Mystery Solar Storm Slammed Into Earth and Scientists Never Saw It Coming

A solar storm hit Earth on Saturday, sparking bright auroras over Canada and surprising scientists who monitor space weather.

On the evening of June 25, the National Oceanic and Atmospheric Administration's Space Weather Prediction Center (SWPC) issued an alert on its website stating that a G1-class geomagnetic storm was expected to occur through the night and into the following morning.

Geomagnetic storms are major disturbances of the Earth's magnetic field that occur when energy from the sun collides with our planet. These storms can create electric charges that interfere with the operation of power grids and also affect communication and navigation systems. It's the job of space weather experts to monitor the sun's activity to provide predictions as to when these storms might occur.

Although Saturday's G1 storm was the lowest class of solar storm—they can go up to G5—the SWPC said it could still cause weak power grid fluctuations, have a minor impact on satellite operations and even cause aurora to occur in northern parts of the United States like Michigan and Maine.

The sun
Space weather experts were shocked when a solar storm slammed into Earth with no warning on June 25, 2022. The above stock image shows an illustration of the sun in space. Solar eruptions can disrupt Earth's magnetic field. vitacopS/Getty

It's unclear if the shimmering lights did occur that far south, but one astrophotographer said they were surprised when they saw naked-eye auroras in Calgary, Alberta on Sunday. That afternoon, the storm stopped.

The reason behind the storm was not certain at first. Live Science reported that scientists initially suspected that a coronal mass ejection (CME) had caused the storm. CMEs are vast clouds of charged particles and magnetic fields that erupt from the sun regularly and are common culprits behind geomagnetic storms.

However, scientists eventually came to a different conclusion, that the storm was actually caused by a rarer and harder-to-detect phenomenon known as a co-rotating interaction region of the sun.

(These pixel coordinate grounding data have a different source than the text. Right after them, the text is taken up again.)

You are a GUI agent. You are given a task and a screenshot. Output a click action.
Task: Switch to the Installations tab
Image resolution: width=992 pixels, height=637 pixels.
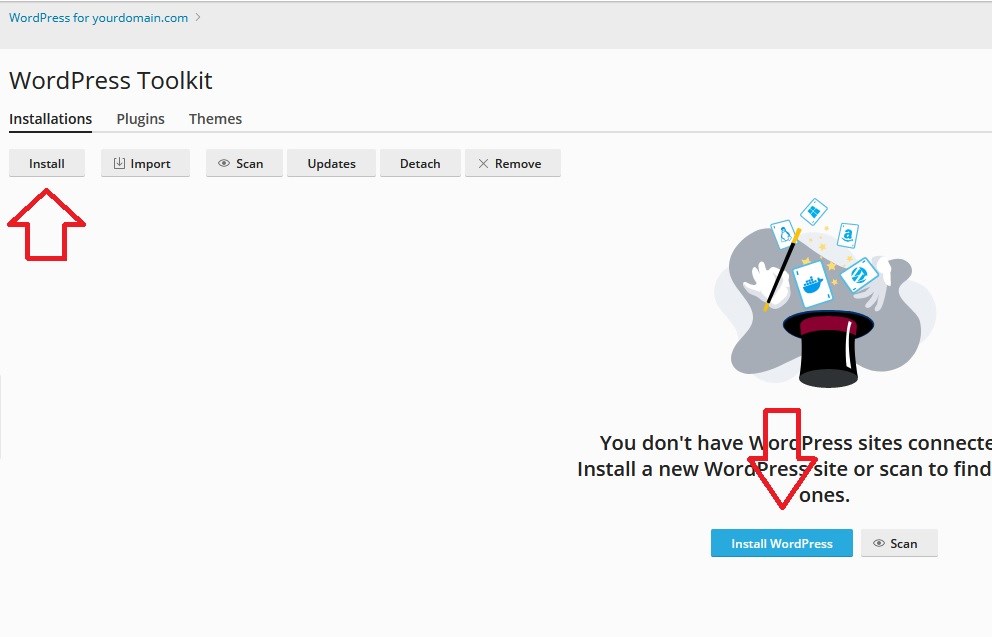coord(50,119)
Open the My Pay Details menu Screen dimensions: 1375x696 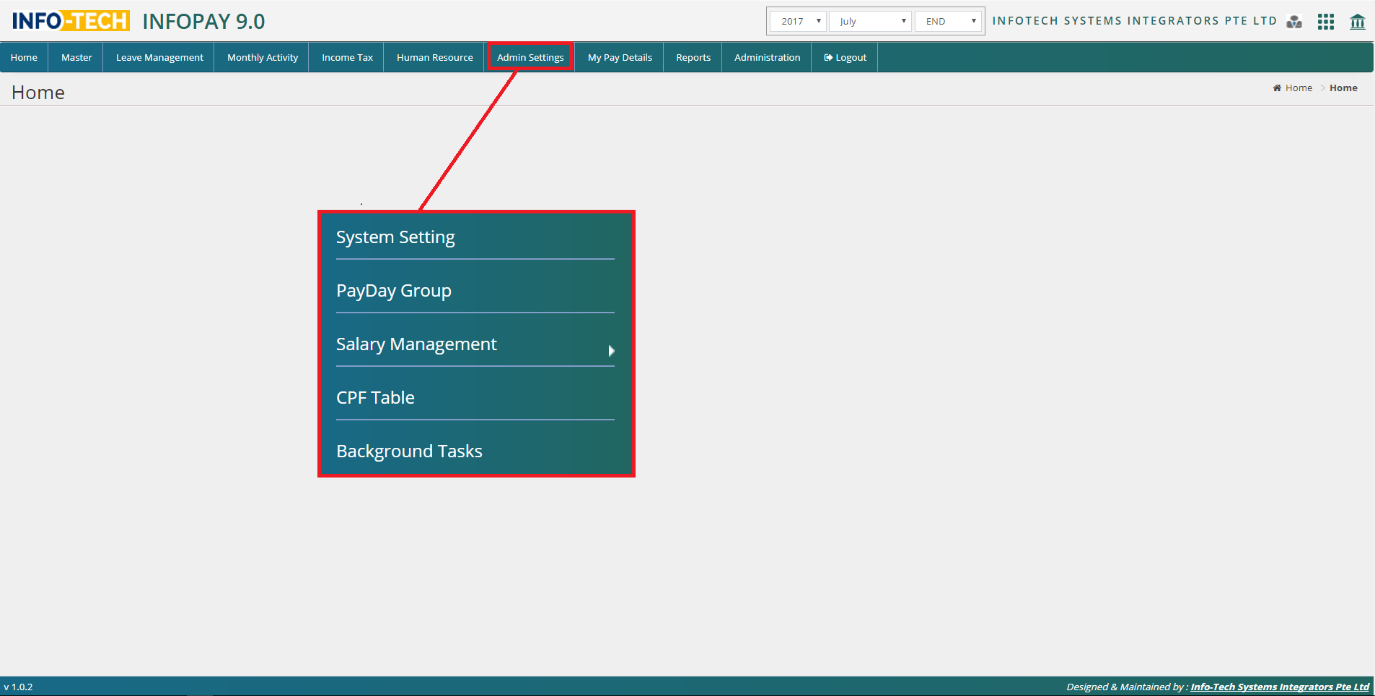[x=619, y=58]
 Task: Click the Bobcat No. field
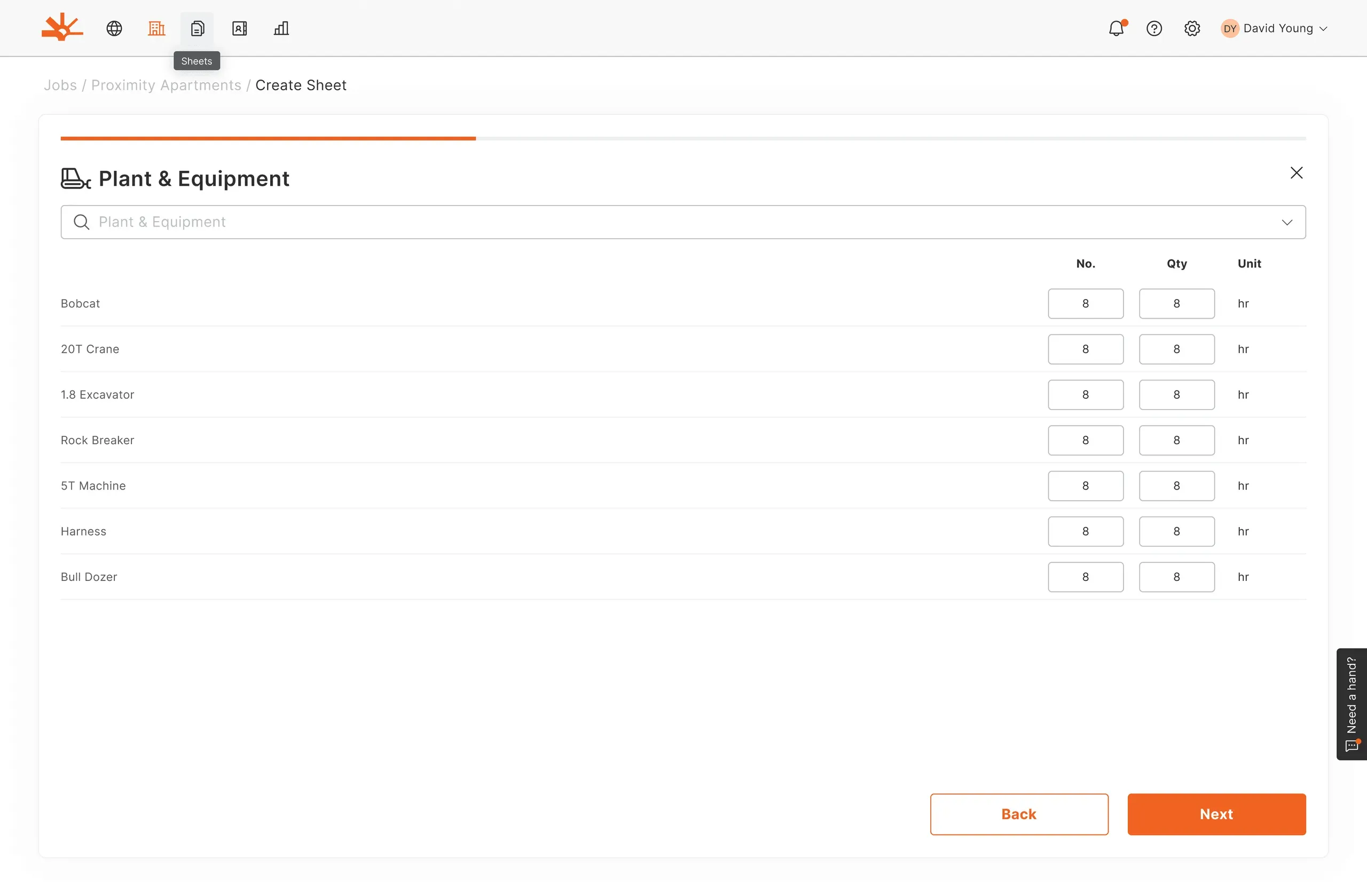point(1085,304)
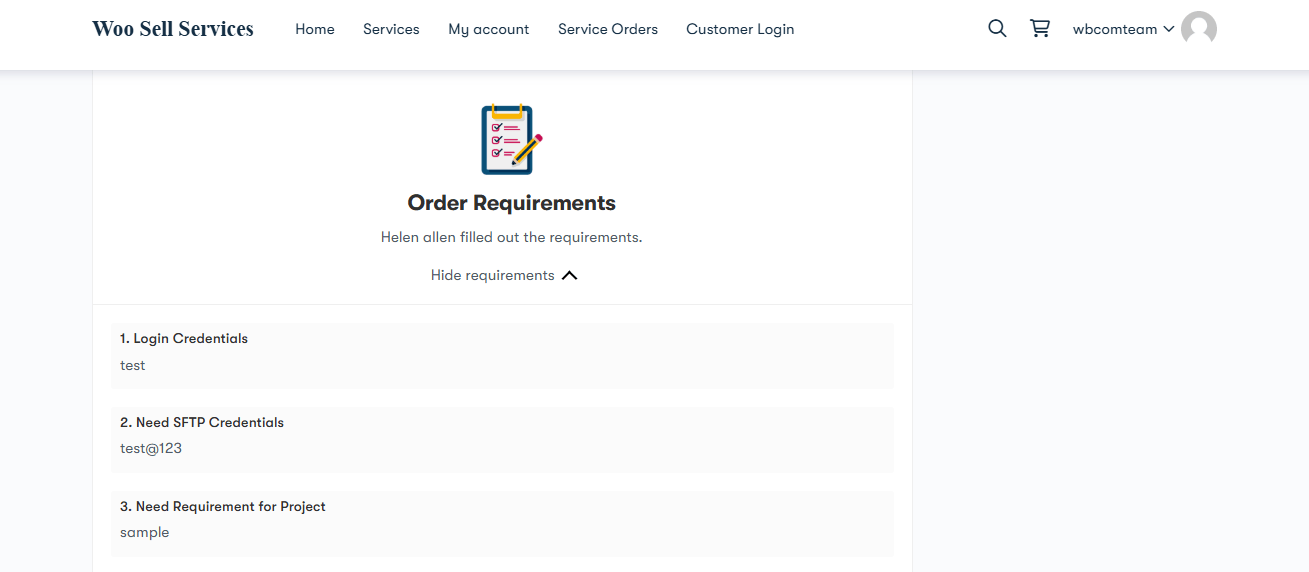
Task: Click the Helen allen filled out message
Action: pyautogui.click(x=511, y=237)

"At first [the storm] was a surprise; now the reason seems clear. A co-rotating interaction region (CIR) hit Earth's magnetic field, opening a crack in our planet's magnetosphere. Solar wind poured in to spark a rare solstice display of auroras," SpaceWeather.com reported.

A CIR refers to the transition between fast and slow streams of solar winds as they travel through space away from the sun. When the magnetic fields carried by these two streams meet, they can produce intense regions of magnetism that cause solar storms as CMEs do.

While CMEs can be spotted erupting from the sun days before they reach Earth to cause any effects, CIRs are harder to detect, Live Science reported. In fact, a CME was observed erupting from the sun on Sunday—but scientists weren't too sure which way it was facing when it did.

It's possible, but uncertain, that the CME could be traveling towards Earth. If this is the case, it might be a "near miss" and cause a mild geomagnetic storm on Thursday, according to SpaceWeather.com.